Scotch
and Milk (1998)
Adam Goldberg, a quirky young Hollywood actor, has
fashioned a film that is much about film aesthetics
as it is about men... and women... and the ocean in-between.
Masturbatory at times, the film saves itself with a
killer final reel that will leave you swooning. While
watching the film, you start to think Goldberg just
needs to get rid of some of the "junk" in the film.
But after the final reel, you see it's beauty, the beauty
in it's wanton wastefulness and nothingness. Goldberg
dredges us through the absolute monotony and lifelessness
of his existence by seemingly setting up a camera at
a party with his friends and letting them play. It is
this nothingness, this bare minimal existence that sets
us up for what follows, an essay on the absolute disparity
between a man and his own consciousness, between a man
and his own masculinity and sexuality, and between men
and women. It's about the duality of modern man as personified
by one man unable to reconcile and/or justify either
his masculine or his nurturing selves.
To this end, "Scotch and Milk" is nonlinear. Goldberg's
film fluctuates effortless between time and space and
only occasionally becomes too self evident to tolerate,
much as we all do in life itself. He shows us his meager
existence, living in a barren landscape that we assume
is New York, because Goldberg seems to have that New
York sensibility, until somehow we realize that he's
in Los Angeles. The beauty of the film is that nobody
plays a struggling actor. Except that all of the characters
are struggling actors, so it is never spoken, never
alluded to; It is understood. Goldberg's world drifts
ceaselessly between reality and non reality, caught
up in old movies and Orson Welles' "Touch of Evil" and
drinking binges and snorting cocaine and sleeping and
flirting with women and listening to anguishing jazz
standards. In the film's beginning, Goldberg and his
crew go to a jazz club to see the newly rediscovered
jazz legend Little Jimmy Scott. Goldberg's character
Jim (same first name) is trying to discover something
new within himself. He wants the world to see he is
there but he doesn't see himself when he looks in the
mirror. He is lost, adrift, aimless and worthless.

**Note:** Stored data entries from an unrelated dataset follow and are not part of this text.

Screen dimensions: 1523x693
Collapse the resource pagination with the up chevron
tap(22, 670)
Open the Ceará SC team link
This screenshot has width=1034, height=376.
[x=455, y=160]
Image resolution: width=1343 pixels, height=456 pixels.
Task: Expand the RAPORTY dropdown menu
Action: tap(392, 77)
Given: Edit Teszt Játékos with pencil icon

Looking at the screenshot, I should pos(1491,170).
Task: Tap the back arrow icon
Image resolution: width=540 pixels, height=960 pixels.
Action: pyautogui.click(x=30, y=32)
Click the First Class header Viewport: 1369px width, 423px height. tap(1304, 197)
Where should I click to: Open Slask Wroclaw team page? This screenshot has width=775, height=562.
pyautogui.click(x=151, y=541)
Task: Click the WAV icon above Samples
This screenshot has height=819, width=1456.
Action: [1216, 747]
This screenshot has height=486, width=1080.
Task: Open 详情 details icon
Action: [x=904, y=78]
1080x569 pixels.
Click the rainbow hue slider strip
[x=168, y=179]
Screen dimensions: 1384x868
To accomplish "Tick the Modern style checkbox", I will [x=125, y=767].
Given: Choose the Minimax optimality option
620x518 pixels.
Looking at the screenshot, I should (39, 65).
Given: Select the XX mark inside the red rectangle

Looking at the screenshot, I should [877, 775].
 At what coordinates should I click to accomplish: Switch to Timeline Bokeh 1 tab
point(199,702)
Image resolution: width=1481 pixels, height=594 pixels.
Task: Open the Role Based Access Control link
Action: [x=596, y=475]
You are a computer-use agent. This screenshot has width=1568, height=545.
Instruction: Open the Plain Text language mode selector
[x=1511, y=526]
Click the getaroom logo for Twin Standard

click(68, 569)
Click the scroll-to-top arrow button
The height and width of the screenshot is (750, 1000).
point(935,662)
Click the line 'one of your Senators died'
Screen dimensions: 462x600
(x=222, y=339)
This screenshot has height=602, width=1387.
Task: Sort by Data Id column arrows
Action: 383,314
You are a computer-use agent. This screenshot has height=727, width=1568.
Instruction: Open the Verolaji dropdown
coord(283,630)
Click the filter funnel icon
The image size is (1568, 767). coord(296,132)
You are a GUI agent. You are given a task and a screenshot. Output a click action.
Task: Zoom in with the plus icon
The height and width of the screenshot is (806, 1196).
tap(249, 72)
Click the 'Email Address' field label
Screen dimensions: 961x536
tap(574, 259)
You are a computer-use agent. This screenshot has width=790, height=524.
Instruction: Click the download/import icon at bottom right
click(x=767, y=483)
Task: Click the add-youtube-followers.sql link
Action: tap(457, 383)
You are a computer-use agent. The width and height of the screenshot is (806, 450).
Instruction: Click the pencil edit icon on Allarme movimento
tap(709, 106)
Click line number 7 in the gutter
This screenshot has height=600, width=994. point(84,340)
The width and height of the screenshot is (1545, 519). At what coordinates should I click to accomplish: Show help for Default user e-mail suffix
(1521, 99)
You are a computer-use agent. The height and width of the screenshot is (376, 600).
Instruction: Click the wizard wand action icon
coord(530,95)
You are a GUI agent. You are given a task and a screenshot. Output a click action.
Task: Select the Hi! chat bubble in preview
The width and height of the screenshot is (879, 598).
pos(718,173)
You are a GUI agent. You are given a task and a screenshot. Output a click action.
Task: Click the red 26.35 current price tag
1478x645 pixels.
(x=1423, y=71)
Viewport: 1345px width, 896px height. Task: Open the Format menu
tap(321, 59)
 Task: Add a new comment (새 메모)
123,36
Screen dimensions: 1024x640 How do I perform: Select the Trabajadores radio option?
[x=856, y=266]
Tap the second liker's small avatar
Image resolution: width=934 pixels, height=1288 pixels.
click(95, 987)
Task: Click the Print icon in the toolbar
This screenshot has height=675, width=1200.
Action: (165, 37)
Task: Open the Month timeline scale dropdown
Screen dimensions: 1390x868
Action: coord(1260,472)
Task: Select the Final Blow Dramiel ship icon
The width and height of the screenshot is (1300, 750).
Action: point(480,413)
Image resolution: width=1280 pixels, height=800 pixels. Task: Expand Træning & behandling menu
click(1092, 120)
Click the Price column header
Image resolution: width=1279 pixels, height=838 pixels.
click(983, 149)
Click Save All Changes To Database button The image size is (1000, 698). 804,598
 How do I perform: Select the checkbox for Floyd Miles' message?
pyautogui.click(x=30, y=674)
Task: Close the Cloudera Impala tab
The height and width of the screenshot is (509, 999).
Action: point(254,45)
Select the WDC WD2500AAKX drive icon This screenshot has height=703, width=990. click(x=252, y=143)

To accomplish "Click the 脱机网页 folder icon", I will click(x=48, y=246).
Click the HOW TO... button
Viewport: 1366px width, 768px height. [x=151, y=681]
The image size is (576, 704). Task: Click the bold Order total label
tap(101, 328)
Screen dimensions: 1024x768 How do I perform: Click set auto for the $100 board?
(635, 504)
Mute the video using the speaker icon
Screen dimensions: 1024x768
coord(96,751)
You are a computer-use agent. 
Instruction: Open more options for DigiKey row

Jim's major problem isn't his recent breakup with Ilsa
(Clea Lewis), he just thinks that it is. His metaphysical
mental wanderings consistently force him back into the
memory of their lives together. Goldberg's nonlinear
approach constantly reminds us that this is a man on
the edge of reality. A man without a country, he is
homeless and awash. And no one sees it. Not even himself.
Much in the enigma of "If a tree falls in the woods,"
Goldberg asks, "If a man cannot see himself, does he
exist?"
There are moments where the film dives into some scenes
that don't work. Robert Pastorelli, playing a weird
queeny barfly, is particularly bad. He is wasted here.
In fact, all of Goldberg's friends seem like a waste
of space. But finally we see that that is the point.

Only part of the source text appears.